How do primary care physicians prioritize preventive services?

- Kenny Lin, MD, MPH

Although many clinical preventive services, including childhood immunizations, have unfortunately been deferred during the COVID-19 pandemic, it was difficult to address the lengthy list of screening tests, counseling, and preventive therapies with an "A" or "B" letter grade from the U.S. Preventive Services Task Force (USPSTF) even when most primary care visits were in person. In a previous AFP Community Blog post, I wrote about the National Commission on Preventive Priorities' (NCPP) ranking of preventive services based on population health impact and cost-effectiveness. The NCPP's highest-ranked services were the childhood immunization series; counseling and medications to assist smoking cessation in adults; and counseling to prevent initiation of tobacco use in children and adolescents. However, it isn't known how family physicians and other primary care clinicians actually prioritize the services we provide at health maintenance visits.

In a recent study published in JAMA Network Open, researchers from the Cleveland Clinic and Case Western University surveyed 137 internists and family physicians in their health system about 2 hypothetical adult patients who were each eligible for at least 11 preventive services. Based on the patient profiles and visit lengths (20 or 40 minutes), physicians were asked if they would find it necessary to prioritize preventive services, the factors they considered, and what their top 3 priorities were. The researchers compared physicians' stated priorities with a mathematical model that predicted what preventive services were most likely to improve life expectancy.

Unsurprisingly, physicians were more likely to need to prioritize services during a shorter visit, and they selected services that they thought would improve the patient's quality of life, help the patient live longer, and were strongly recommended by their professional organization or guidelines. Cost and patient adherence were less important in determining the services physicians discussed. Across both hypothetical patients, smoking cessation, hypertension control, glycemic control, and colorectal cancer screening were the most highly prioritized services. Only 35% of physicians included a lifestyle intervention (diet and exercise or weight loss) in their top 3 services, even though the mathematical model ranked both lifestyle interventions among the top 3 improving life expectancy for both patients.

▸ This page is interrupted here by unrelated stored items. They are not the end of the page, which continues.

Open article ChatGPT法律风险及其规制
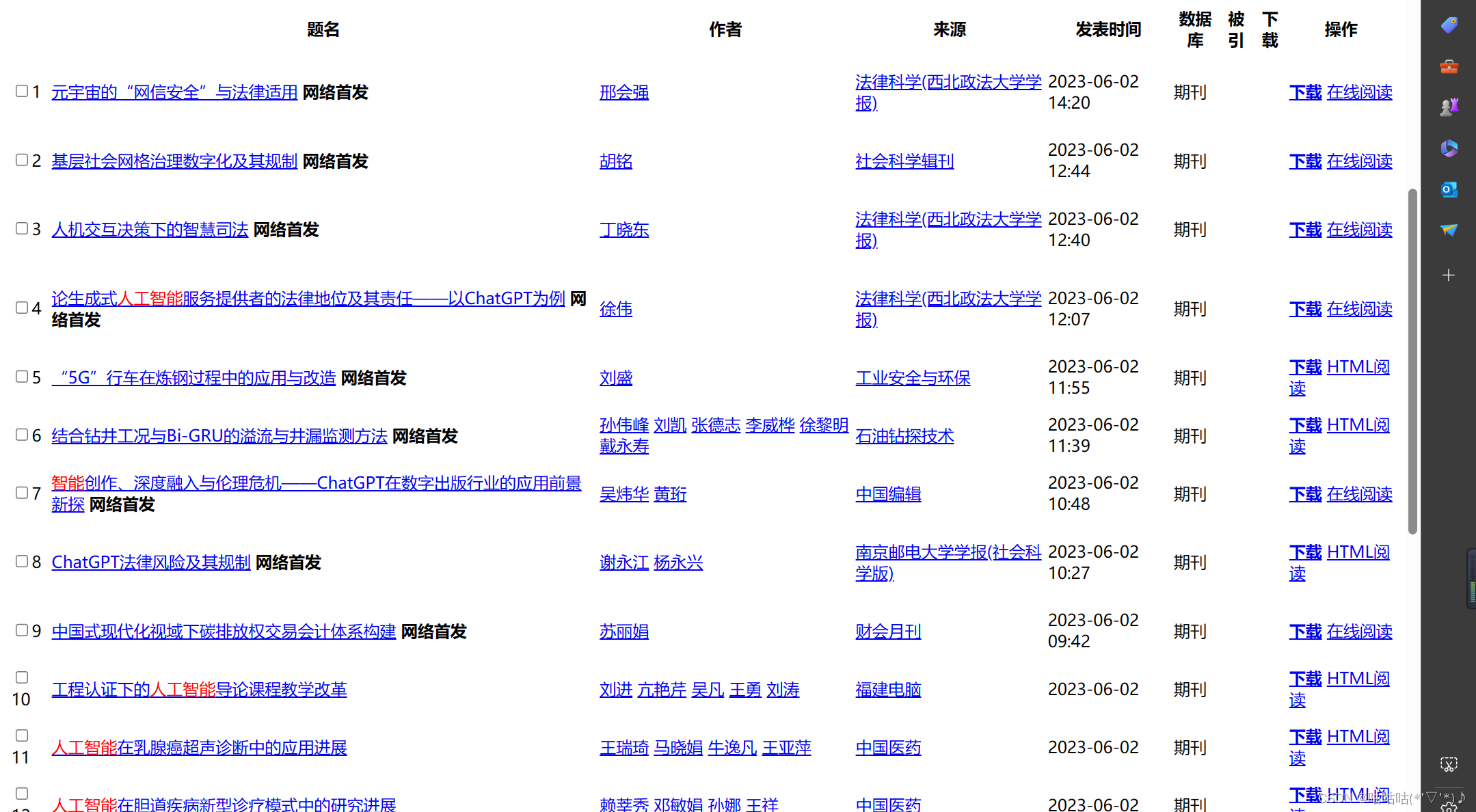 pyautogui.click(x=150, y=562)
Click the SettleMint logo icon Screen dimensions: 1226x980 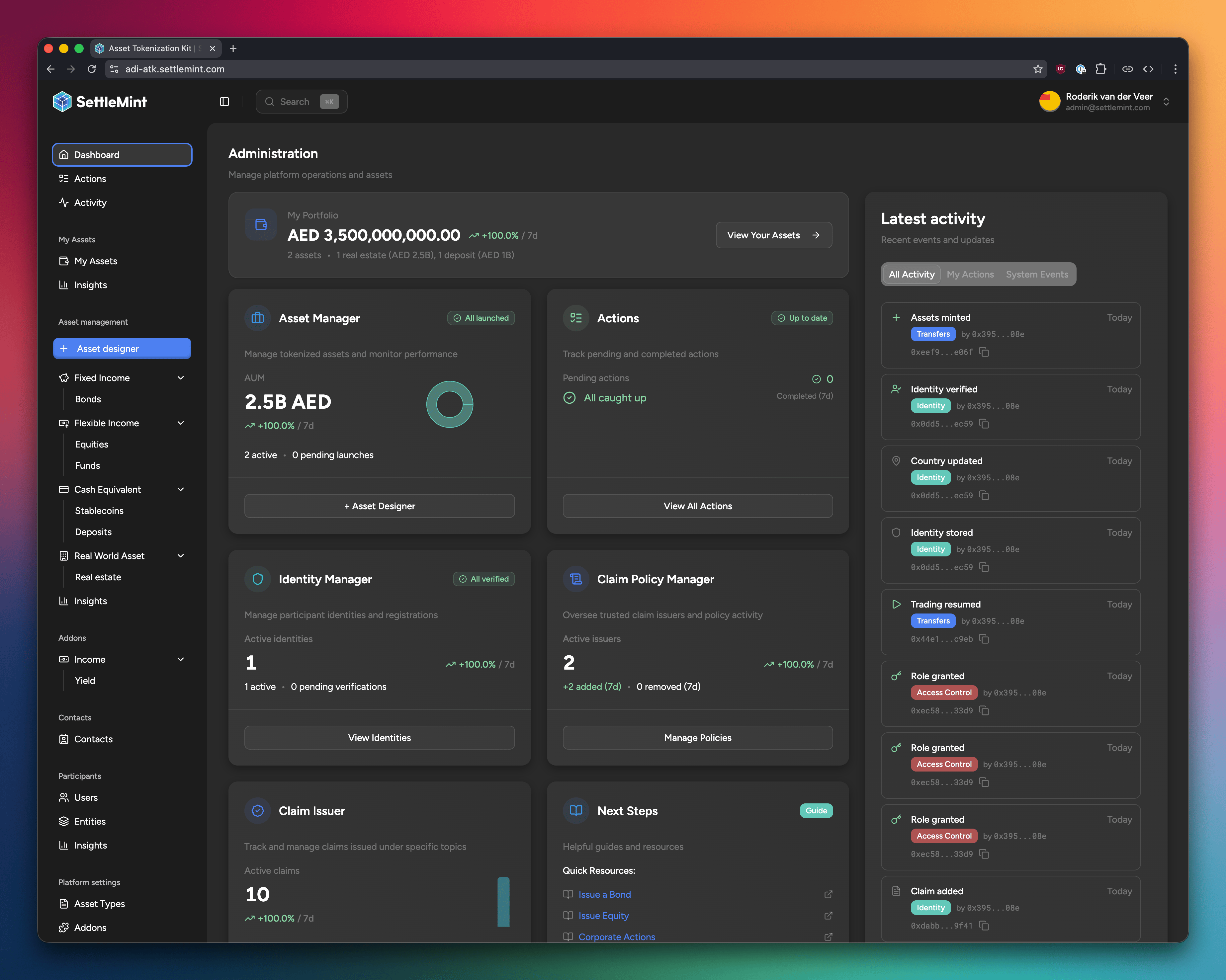point(63,101)
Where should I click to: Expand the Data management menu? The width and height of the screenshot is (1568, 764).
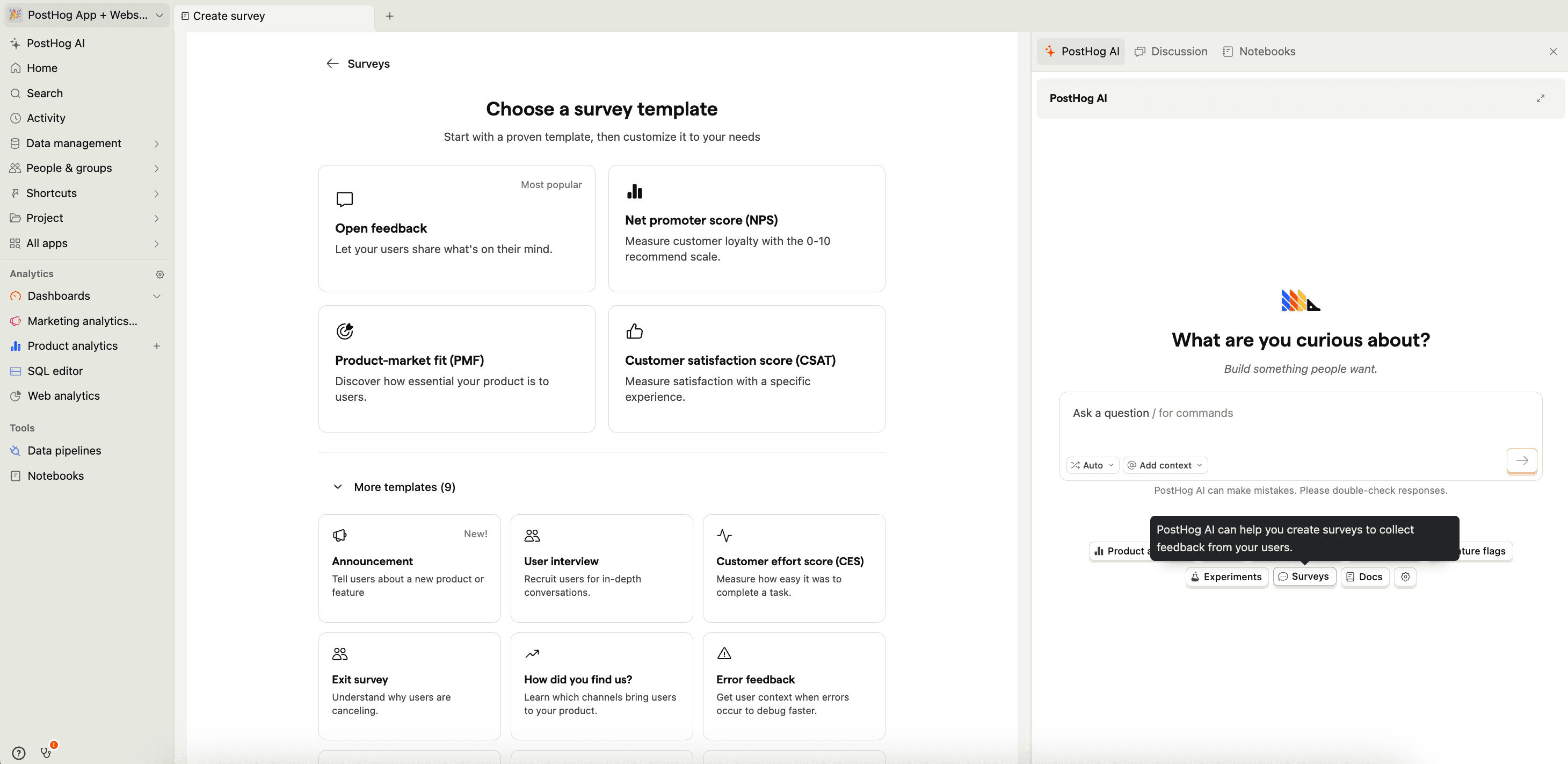click(156, 143)
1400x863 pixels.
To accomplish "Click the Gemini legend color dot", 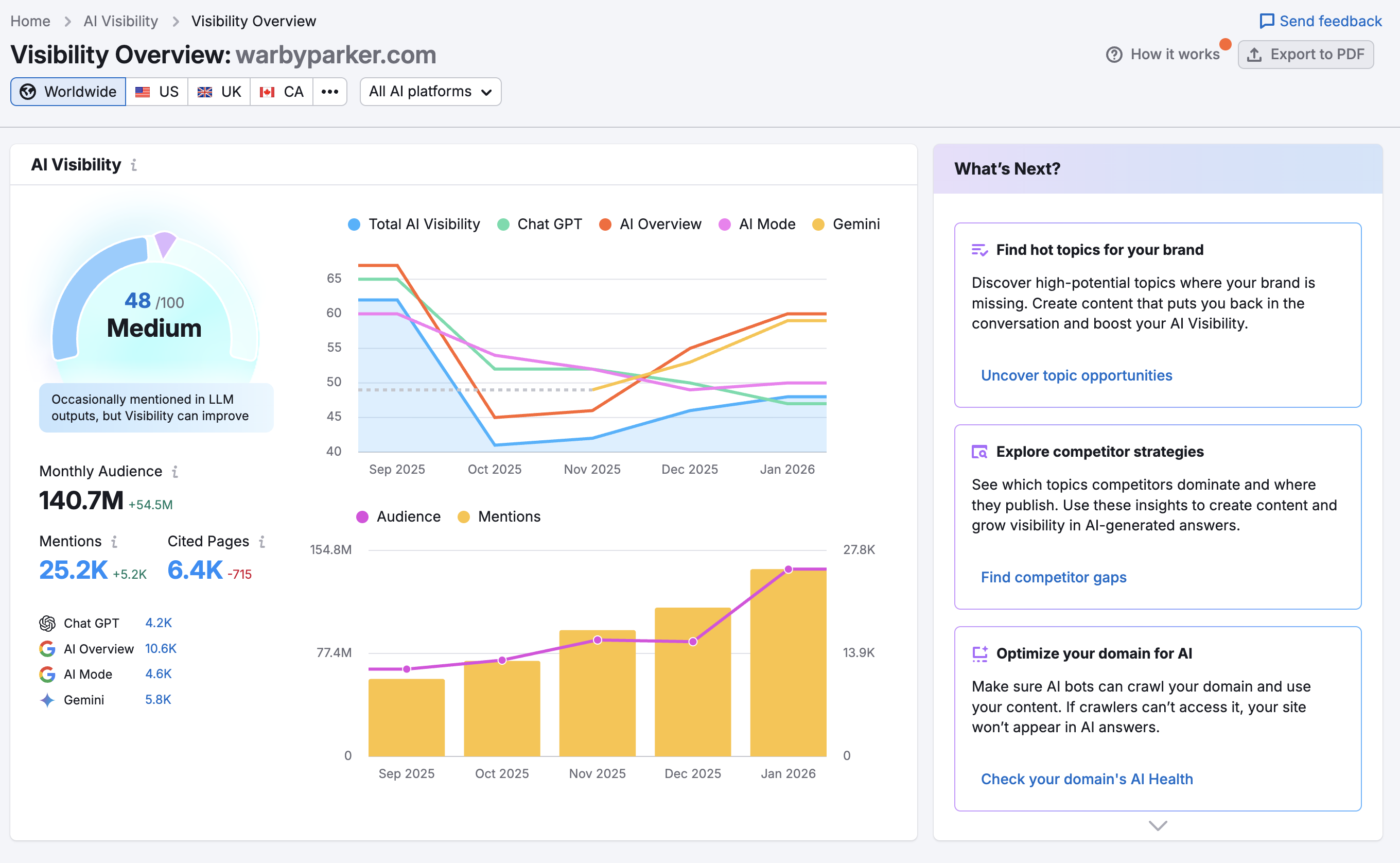I will [818, 225].
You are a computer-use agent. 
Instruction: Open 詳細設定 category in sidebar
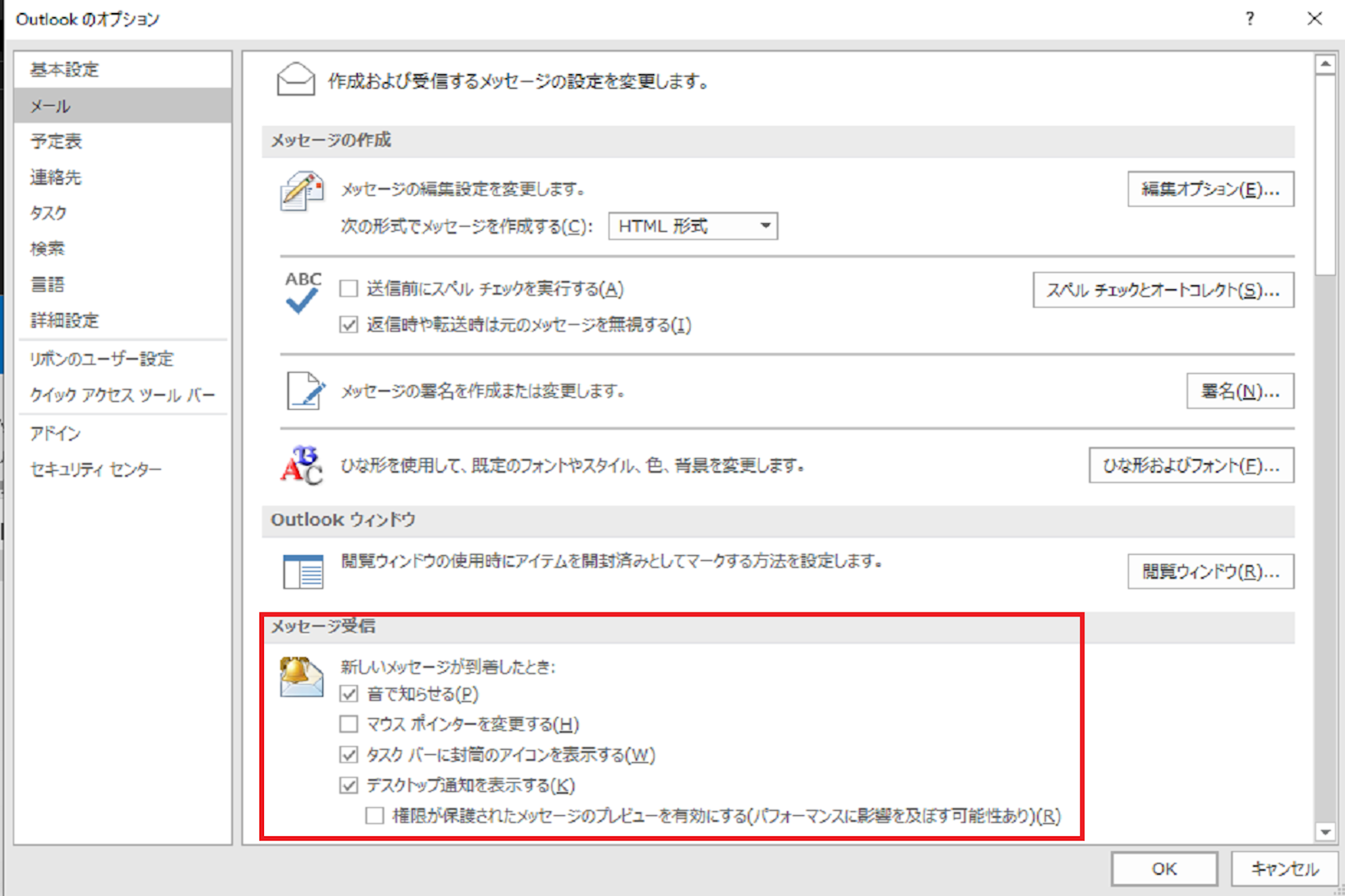point(64,320)
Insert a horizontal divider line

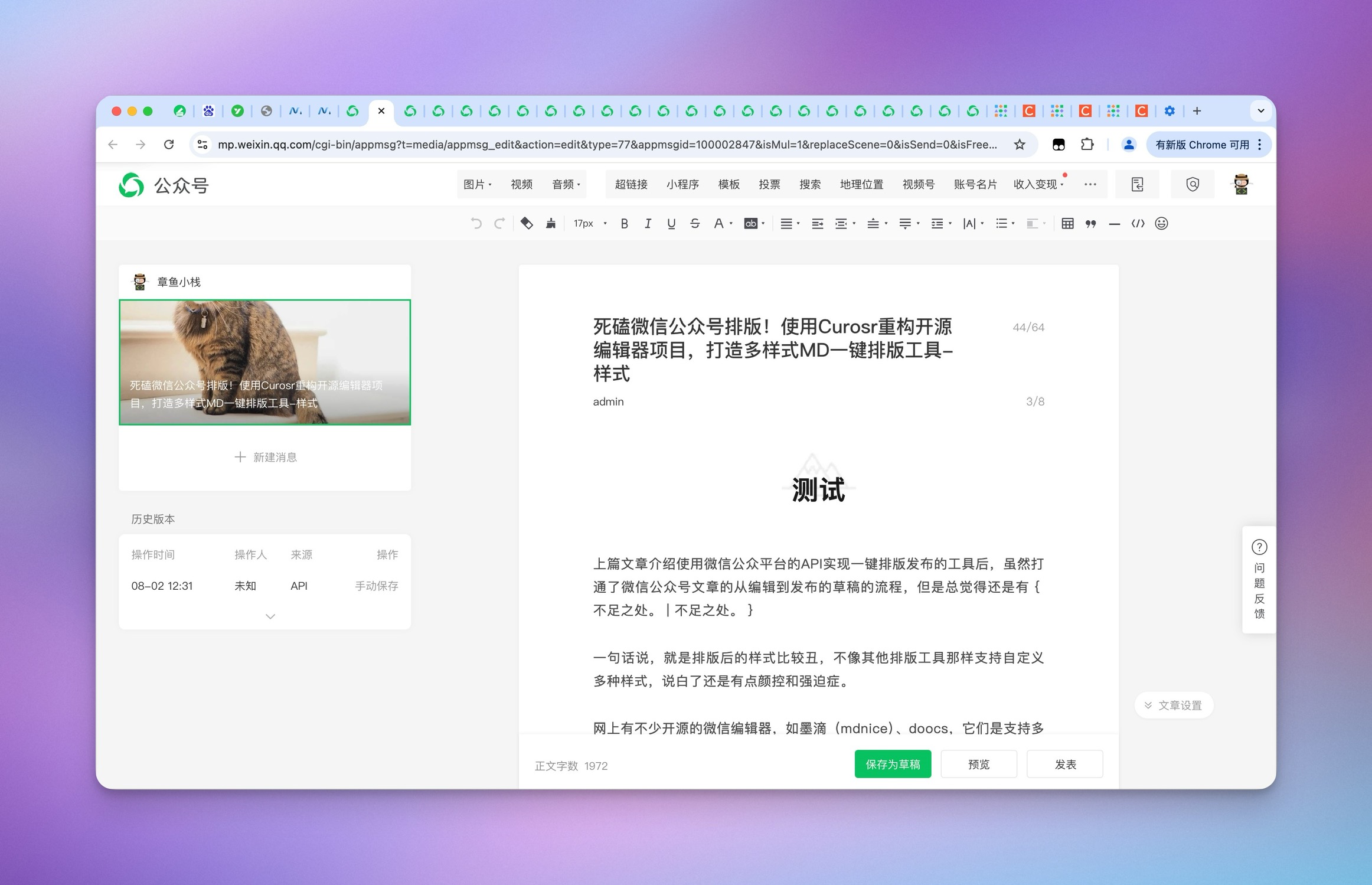point(1115,223)
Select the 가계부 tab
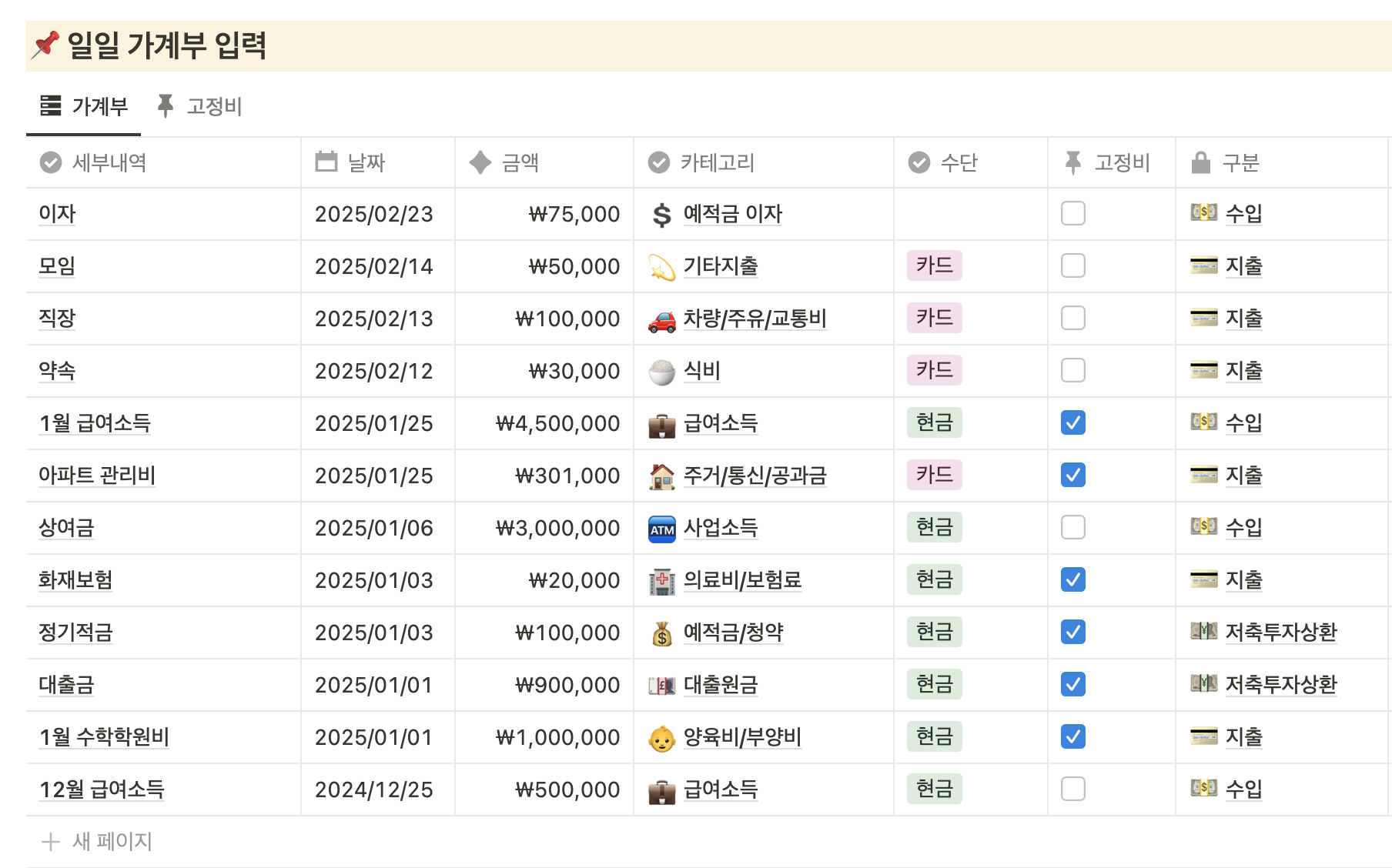This screenshot has height=868, width=1392. pyautogui.click(x=101, y=107)
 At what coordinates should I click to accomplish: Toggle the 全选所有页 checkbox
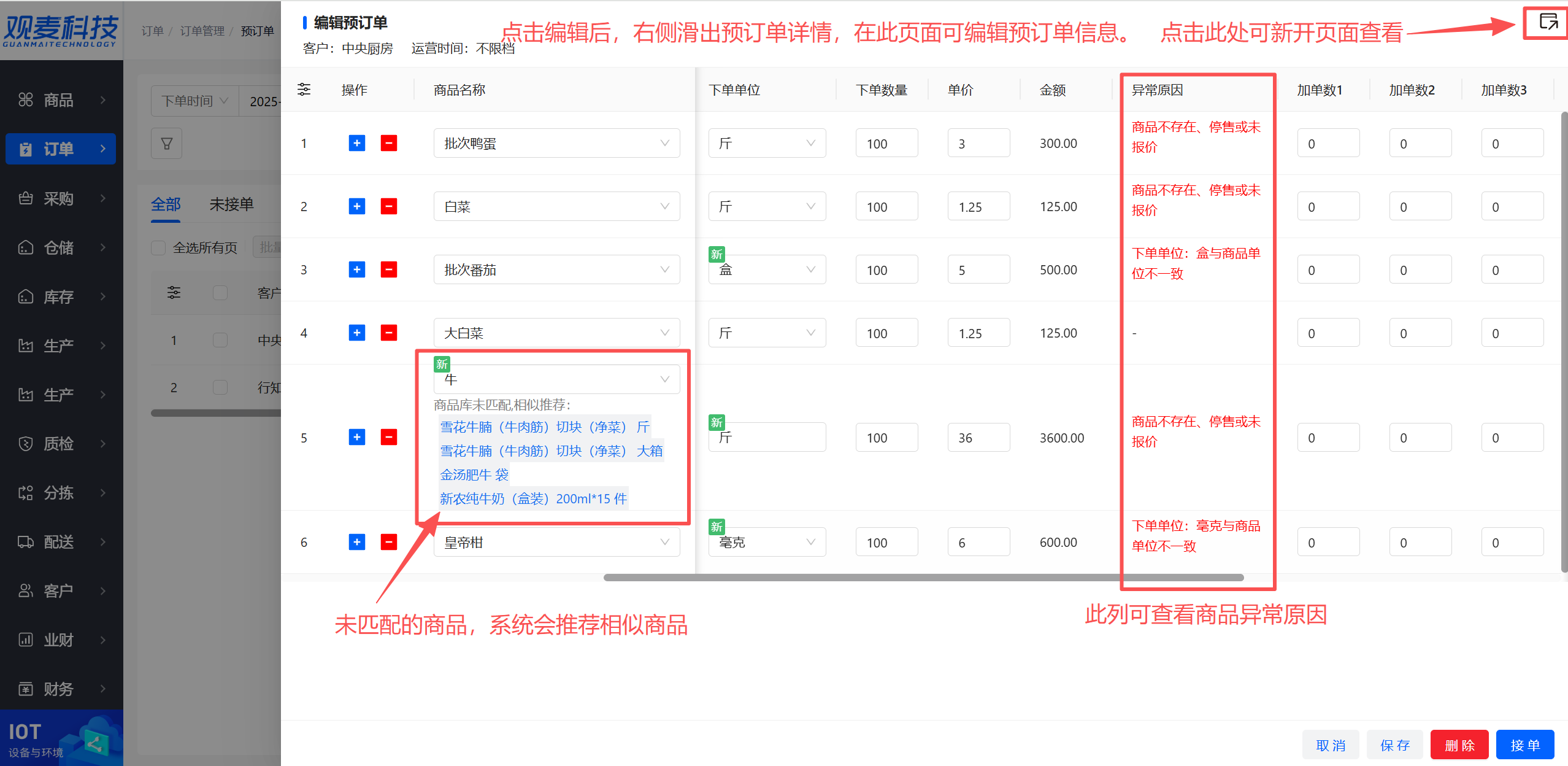pos(158,247)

As the researchers acknowledged, the intensive behavioral counseling interventions recommended by the USPSTF for adults with cardiovascular risk factors are not feasible in most primary care settings; lifestyle change presents substantial adherence challenges; and diet and exercise counseling are not generally included in quality of care metrics. However, brief evidence-based strategies to encourage health behavior change, as described in a 2018 FPM article, may be effective to prevent cardiovascular disease in individual patients. A recent post on FPM's Getting Paid Blog suggested three steps for family physicians to improve patients' utilization of preventive services during the pandemic.